- [Exercise details]:
Each line of the material should be retyped without alteration.

- [Extracted information]:
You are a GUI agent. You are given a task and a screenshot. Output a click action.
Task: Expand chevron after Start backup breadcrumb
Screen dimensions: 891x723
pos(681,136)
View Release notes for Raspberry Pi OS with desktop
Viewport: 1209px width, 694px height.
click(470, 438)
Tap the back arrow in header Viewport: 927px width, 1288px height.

- [Output for this task]:
You are a GUI agent. You are given a task and a screenshot. Output a click action.
Task: Expand chevron after Start backup breadcrumb
Screen dimensions: 891x723
pos(681,136)
View Release notes for Raspberry Pi OS with desktop
Viewport: 1209px width, 694px height.
click(470, 438)
Tap the back arrow in header Viewport: 927px width, 1288px height.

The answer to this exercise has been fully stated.